His jungle destination is so remote that military intelligence has only a vague impression of what's happening there. Apparently, Carroll uses music to negotiate with Burmese rebels who are crucial to Britain's conflict with the French. Though other officers resent his pacifism, because of his success, whatever Carroll requests, no matter how odd, Carroll gets. When he demanded a piano, men risked (and lost) their lives to carry one to him through the mountainous jungle. Now that the humidity has warped it (and perhaps him), he's demanded a tuner. The military immediately complies.
With a wink to Joseph Conrad, Mason delivers a kind of "Heart of Whiteness," a photographic negative of young Marlow's descent into the horror, the horror of Kurtz's domain. An officer with the War Office warns Edgar to stay alert "His ideas can be seductive" but the more he hears about the saintly surgeon-major, the more fascinated he becomes. Enlisted men he meets along the way regale him with legends of Carroll's peaceful tactics, his ability to repel attack with a little flute and win over enemies with magical songs. As Edgar passes through towns with names like incantations, he fancies that he might play a crucial role in Carroll's musical conquest.

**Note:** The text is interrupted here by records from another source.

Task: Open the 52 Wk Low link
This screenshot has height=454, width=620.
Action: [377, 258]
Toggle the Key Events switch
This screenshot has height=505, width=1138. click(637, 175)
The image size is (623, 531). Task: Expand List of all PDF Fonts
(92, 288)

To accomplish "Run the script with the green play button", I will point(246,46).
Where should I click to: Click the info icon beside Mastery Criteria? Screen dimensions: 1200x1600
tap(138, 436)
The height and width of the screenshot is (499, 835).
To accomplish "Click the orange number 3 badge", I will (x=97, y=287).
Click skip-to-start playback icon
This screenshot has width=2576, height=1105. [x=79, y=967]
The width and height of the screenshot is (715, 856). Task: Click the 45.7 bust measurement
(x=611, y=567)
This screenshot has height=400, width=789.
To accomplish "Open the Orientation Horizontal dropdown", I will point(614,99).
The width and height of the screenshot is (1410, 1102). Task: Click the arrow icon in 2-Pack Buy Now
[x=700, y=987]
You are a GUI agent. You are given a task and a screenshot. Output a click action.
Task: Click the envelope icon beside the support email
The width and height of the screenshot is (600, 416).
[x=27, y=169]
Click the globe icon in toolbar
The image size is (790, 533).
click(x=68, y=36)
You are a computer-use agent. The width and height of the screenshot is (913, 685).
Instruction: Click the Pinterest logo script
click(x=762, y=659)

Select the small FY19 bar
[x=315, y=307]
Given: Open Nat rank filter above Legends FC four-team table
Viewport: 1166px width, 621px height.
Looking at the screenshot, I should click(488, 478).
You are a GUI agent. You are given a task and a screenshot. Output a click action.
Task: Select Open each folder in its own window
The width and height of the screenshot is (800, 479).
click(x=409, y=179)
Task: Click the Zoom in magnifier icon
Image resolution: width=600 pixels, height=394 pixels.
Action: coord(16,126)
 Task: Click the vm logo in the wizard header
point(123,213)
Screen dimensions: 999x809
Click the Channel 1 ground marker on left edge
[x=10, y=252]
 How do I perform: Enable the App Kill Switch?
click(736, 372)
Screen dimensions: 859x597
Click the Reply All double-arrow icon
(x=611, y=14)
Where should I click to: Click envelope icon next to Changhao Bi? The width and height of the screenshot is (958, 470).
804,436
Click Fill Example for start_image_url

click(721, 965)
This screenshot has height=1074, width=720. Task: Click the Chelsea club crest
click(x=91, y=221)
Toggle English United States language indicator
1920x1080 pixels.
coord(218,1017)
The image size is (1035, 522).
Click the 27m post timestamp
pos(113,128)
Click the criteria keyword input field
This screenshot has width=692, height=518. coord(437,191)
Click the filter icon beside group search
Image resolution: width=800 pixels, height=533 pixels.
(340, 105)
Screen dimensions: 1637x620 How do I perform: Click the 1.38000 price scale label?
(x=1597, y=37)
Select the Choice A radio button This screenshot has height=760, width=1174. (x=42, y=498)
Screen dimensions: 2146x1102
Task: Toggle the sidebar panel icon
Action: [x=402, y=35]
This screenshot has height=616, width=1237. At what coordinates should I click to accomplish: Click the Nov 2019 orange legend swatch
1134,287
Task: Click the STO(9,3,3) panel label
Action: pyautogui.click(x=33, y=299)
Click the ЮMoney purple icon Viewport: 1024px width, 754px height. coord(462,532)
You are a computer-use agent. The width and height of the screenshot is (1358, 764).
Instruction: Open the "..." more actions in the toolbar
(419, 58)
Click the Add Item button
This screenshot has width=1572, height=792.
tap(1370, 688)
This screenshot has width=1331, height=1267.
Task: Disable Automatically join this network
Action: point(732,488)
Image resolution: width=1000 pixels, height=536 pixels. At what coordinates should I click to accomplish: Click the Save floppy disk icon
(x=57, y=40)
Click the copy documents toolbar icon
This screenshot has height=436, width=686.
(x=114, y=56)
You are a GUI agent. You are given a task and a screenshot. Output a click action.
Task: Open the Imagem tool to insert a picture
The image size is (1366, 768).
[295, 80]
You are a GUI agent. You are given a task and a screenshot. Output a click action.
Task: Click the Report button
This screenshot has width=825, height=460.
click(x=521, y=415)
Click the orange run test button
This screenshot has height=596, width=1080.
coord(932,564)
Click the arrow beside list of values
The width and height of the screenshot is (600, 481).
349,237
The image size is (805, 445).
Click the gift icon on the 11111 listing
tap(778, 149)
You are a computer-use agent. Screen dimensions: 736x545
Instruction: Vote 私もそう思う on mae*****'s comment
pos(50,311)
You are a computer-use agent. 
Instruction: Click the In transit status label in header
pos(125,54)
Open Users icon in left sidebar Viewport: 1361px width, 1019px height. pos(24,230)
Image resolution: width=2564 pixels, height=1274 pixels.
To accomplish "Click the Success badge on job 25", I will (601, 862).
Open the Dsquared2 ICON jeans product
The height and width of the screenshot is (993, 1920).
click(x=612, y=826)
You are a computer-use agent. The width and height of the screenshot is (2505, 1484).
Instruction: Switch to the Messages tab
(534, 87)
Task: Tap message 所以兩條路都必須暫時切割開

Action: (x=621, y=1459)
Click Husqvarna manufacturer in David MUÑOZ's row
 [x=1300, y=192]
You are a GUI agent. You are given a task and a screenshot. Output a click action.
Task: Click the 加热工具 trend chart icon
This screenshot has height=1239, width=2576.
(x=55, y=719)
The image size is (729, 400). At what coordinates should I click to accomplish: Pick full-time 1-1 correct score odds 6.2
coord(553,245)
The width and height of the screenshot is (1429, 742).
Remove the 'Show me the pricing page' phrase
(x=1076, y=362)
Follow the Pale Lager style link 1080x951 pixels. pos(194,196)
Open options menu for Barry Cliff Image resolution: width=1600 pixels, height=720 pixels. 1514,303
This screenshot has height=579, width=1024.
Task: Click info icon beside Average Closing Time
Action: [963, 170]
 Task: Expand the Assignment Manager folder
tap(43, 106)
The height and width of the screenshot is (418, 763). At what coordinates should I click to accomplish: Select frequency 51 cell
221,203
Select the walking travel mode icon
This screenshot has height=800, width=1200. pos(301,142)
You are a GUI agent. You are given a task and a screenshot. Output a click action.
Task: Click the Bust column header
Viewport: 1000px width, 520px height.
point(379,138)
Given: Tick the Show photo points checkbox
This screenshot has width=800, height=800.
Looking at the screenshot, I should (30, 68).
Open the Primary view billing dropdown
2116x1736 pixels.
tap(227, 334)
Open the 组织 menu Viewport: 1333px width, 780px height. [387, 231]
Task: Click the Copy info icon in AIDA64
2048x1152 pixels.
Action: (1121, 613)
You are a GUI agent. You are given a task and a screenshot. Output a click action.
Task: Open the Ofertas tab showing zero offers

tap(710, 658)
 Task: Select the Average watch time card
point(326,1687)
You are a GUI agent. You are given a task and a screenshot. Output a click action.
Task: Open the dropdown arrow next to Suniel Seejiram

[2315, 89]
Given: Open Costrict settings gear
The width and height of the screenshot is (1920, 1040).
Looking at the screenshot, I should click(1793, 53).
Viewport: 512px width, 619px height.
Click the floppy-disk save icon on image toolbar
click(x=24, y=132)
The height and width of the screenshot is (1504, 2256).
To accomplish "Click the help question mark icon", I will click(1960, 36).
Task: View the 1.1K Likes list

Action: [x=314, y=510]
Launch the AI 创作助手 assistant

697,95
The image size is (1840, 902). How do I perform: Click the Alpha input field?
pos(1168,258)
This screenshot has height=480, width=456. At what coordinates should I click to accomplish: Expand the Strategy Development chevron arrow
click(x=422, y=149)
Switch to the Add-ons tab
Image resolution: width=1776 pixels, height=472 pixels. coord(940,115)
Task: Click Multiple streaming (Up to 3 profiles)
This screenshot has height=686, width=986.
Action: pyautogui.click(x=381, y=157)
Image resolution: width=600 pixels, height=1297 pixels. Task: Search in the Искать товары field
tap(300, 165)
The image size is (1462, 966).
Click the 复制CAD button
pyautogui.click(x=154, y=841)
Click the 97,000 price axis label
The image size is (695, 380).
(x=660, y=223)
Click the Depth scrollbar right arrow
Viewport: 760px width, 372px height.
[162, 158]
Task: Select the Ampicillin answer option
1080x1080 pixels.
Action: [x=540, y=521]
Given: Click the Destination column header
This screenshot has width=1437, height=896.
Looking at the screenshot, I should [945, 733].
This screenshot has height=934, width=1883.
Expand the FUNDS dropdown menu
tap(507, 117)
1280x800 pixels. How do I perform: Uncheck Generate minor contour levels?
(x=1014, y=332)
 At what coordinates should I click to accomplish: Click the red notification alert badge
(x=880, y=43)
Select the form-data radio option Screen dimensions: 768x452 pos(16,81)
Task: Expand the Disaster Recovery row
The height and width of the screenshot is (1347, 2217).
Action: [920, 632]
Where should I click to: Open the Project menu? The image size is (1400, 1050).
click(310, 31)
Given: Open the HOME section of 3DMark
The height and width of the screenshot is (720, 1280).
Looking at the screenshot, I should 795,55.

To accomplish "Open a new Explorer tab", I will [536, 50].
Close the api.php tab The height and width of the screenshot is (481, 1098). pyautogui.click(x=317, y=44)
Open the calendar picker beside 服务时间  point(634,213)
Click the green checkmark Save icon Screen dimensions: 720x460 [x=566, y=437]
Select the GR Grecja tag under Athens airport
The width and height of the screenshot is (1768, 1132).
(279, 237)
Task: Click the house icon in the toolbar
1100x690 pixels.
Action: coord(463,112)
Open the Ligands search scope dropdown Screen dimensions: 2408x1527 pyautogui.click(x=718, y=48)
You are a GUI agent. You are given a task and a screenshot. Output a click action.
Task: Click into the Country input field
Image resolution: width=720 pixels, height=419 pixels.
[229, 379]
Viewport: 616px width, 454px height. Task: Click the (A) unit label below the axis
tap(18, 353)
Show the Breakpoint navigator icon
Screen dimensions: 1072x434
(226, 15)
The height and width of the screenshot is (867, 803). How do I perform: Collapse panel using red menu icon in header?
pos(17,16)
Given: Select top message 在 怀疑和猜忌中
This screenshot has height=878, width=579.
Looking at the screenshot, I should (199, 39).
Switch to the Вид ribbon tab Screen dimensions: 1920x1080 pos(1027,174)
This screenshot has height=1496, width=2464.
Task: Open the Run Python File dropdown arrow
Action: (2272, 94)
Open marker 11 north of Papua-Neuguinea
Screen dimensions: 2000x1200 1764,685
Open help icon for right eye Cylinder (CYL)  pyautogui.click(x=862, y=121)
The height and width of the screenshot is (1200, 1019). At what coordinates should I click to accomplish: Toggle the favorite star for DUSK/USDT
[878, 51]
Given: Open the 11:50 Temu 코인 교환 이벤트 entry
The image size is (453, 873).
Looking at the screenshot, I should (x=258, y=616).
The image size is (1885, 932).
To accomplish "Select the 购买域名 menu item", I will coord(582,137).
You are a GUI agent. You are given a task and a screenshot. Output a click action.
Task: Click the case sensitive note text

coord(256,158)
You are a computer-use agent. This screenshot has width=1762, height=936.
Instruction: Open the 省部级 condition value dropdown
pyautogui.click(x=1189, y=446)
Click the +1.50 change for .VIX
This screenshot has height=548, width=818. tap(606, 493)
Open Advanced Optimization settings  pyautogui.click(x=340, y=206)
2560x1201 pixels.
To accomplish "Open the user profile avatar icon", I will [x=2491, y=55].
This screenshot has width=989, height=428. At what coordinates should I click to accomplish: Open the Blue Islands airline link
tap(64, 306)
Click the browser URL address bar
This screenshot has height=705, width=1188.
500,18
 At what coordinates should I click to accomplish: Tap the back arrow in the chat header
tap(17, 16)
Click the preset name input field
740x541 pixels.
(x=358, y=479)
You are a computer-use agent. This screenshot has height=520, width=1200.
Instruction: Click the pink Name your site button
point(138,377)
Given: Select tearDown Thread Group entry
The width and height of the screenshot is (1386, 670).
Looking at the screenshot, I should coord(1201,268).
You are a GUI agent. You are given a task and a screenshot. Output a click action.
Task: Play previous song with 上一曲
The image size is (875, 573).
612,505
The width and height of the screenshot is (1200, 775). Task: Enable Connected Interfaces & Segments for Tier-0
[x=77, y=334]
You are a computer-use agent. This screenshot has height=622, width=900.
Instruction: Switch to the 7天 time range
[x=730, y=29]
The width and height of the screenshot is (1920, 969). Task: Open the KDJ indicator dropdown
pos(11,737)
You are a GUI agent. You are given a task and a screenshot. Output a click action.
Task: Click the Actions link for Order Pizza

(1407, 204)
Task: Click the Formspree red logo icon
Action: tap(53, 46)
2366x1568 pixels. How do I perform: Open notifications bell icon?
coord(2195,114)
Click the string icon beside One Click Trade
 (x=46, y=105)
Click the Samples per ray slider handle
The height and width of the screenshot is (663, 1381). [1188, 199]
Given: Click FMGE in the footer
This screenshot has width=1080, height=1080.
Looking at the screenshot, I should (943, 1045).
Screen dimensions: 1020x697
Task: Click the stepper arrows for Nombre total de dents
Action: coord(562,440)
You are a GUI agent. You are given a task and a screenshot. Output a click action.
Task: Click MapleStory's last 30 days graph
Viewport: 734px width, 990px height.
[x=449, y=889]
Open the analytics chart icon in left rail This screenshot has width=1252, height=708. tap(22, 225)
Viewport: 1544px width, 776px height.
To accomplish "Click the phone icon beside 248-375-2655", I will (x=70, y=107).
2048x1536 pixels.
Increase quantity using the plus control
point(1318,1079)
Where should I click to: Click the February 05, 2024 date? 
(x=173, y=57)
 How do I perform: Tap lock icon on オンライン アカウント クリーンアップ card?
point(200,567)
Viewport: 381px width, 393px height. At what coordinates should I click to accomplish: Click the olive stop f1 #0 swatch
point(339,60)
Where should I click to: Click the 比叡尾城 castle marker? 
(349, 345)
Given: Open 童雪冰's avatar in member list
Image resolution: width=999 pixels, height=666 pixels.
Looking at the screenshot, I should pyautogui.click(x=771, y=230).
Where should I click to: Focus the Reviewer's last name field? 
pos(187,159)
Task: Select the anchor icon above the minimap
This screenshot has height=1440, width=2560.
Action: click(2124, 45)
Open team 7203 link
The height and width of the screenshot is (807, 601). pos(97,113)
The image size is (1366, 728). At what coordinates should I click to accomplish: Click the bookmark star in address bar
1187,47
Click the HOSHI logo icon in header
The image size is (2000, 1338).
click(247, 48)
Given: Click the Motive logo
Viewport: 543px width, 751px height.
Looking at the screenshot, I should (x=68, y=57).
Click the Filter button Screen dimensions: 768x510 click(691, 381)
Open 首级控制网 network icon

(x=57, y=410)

"If I can help in the cause of Music, perhaps that is my duty," he writes to his wife en route, trying on this pretension to cover deeper, more ambiguous reasons for leaving. "Part of my decision certainly rests in my confidence in Dr. Carroll, and a sense of shared mission with him and his desire to bring the music I find beautiful to places where others have only thought of bringing guns. I know that such sentiments often pale when faced with reality." A month later, Edgar's sentiments are bleached pale in the face of a hazy Burmese sun. Though he's not seven feet tall and doesn't breathe fire, Dr. Carroll is otherwise pretty much as legend portrayed him: commanding, magnetic, and benevolent. But he's also entwined in plots as mysterious as the jungle that hides his private paradise. While Edgar dutifully tunes the piano, the doctor begins to draw him into his own composition, a melody his military superiors would not recognize.
Mason handles all this with a deft hand. Trills of wit and suspense run through Edgar's portentous journey. The narrative maintains a kind of arched 19th-century tone by including military reports, letters, and histories that gracefully fill in the arcane politics of the Burmese conflict. And it's full of haunting, gorgeous scenes of striking incongruity, such as the doctor's piano swaying on the back of an elephant climbing through the brush, producing a sprinkling of random notes as the hammers bounce against the strings. The author, a medical student at the University of California, spent a year on the Thai-Myanmar border, an experience that obviously informed his lush description of these exotic places.
It's a smart, entertaining adventure, but ultimately a story of disillusionment Edgar's and ours. Mason delivers a timely critique of the self-justifying nature of military action, but he also develops an equally troubling contrapuntal theme about the dangers of quixotic rogues and "misplaced munificence." In these troubled times, it's a tune you can't get out of your head.